И совсем уже в «голубом тумане» теряются для нас дальнейшие взаимоотношения поэта и художника.
Неясно, например, когда произошел веселый эпизод на костюмированном балу, описанный Ириной Борисовной со слов отца: «…папа оделся дамой 40-х годов. Шляпа с большим бантом, скрывающая бороду, кринолин, маска. Голос изменил. На балу за ним стал очень ухаживать А. А. Блок — угощал конфетами, пытался целовать ручку. Когда не выдержавший от смеха папа снял маску, Блок был очень разочарован…»
Возможно, что с тех пор знаменитые строки: «Ты хладно жмешь к моим губам свои серебряные кольцы…» — в кустодиевском доме звучали неожиданно весело.
К. Б. Кустодиев вспоминал, что у его матери, которой, по его словам, Блок дарил свои книги с автографом, были все прижизненные сборники поэта.
Но значит ли это, что знакомство длилось до самой смерти Александра Александровича в 1921 году? Ведь больше мы нигде не находим никаких упоминаний на этот счет.
Зато, к сожалению, достоверно известно другое. По свидетельству Кирилла Борисовича, после смерти поэта художник «отдал бюст отлить в бронзе, но отливка не была осуществлена, а оригинал из пластилина погиб».
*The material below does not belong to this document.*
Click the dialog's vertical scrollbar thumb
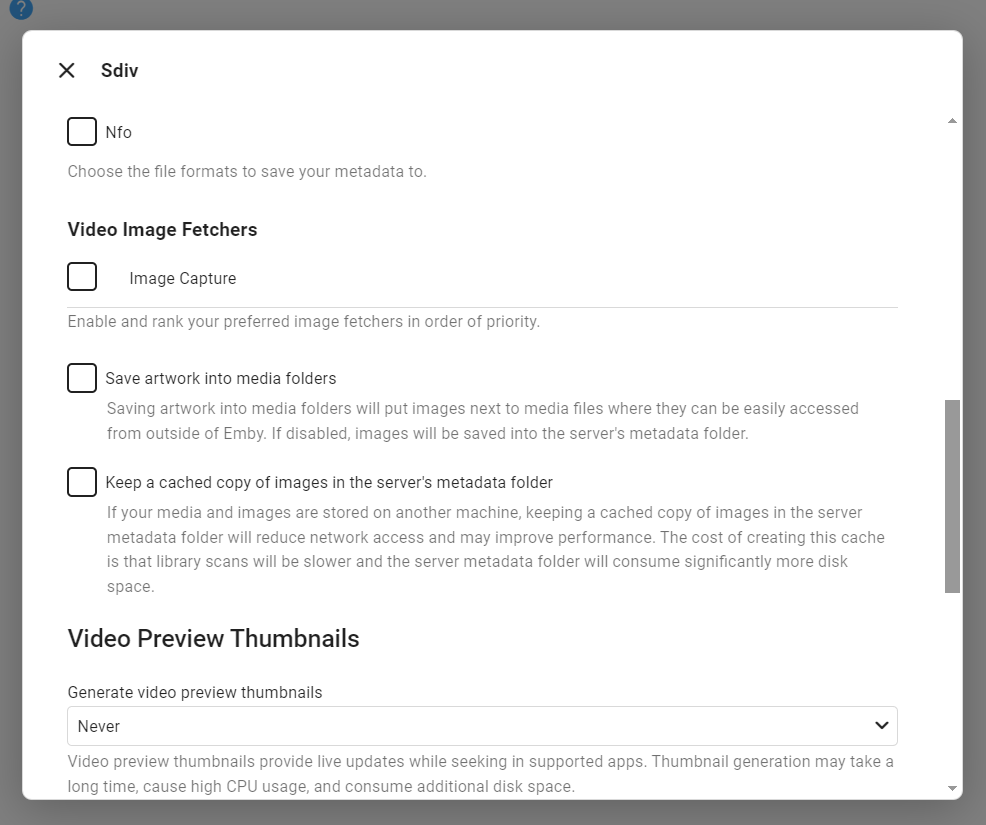Image resolution: width=986 pixels, height=825 pixels. click(x=952, y=495)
В начале 1914 года Лужский попросил Бориса Михайловича ознакомиться со старой, почти забытой к тому времени пьесой Салтыкова-Щедрина «Смерть Пазухина», написанной в 1857 году и сразу же надолго запрещенной цензурой.
По письмам Кустодиева видно, как постепенно загорался он этой работой. Первый его отзыв — в письме от 21 января — сдержанный: «…достал книгу и просмотрел пьесу; лица занятные, фигура тоже курьезная — можно что-нибудь и сделать. Во всяком случае, эскизы для декораций и костюмов с гримом мог бы». Но не прошло и месяца, как тон его писем меняется: «Буду очень рад, если дело со „Смертью Пазухина“ наладится — меня это чрезвычайно интересует». И когда почти тут же последовало официальное предложение от дирекции театра, это очень обрадовало Кустодиева.
Борис Михайлович все больше вчитывался в пьесу и чем глубже вчитывался, тем больше увлекался ею.
Она была написана колоритнейшим языком. Самые нелепые сентенции и «афоризмы» слетали с уст персонажей («…тучный человек, известно, против тощего в красоте превосходнее»). Полный алогизм царил в представлениях и, с позволения сказать, идеалах, процветающих вокруг («…и цари-то так не живут, как он жил! Бывало, по неделе и по две звериный образ не покинет, целые сутки пьян под лавкой лежит!»).
Характерно, что много месяцев спустя, когда спектакль был уже поставлен, художник нет-нет да и ввертывал в свою речь и даже в письма щедринские выражения и признавался: «…до сих пор еще „Пазухин“ сидит во мне».
Один из старейших деятелей МХТ, И. Я. Гремиславский, писал, что у Лужского «была замечательная способность сочинять целые романы на ту или иную тему из пьесы. В оживленных беседах с Кустодиевым им создавались полные картины быта, жизни, событий, происходящие в обстановке пьесы еще за много времени до ее начала, как оно написано автором. Описывался воображаемый город, улицы, дома, в которых живут герои; лавка, где торгует Пазухин; погода, когда он вышел утром; встречи, которые он имел, возвращаясь домой, и т. д.
Все это, пересыпанное смешными эпизодами, создавало какую-то картину, давало живой материал, сам по себе увлекательный и интересный. У Кустодиева, очевидно, возникало самочувствие авторского порядка, он сам начинал себя чувствовать окутанным атмосферой, в которой совершается действие пьесы. Тогда его собственное знание и чувство быта старой провинции получало живую, конкретную форму…».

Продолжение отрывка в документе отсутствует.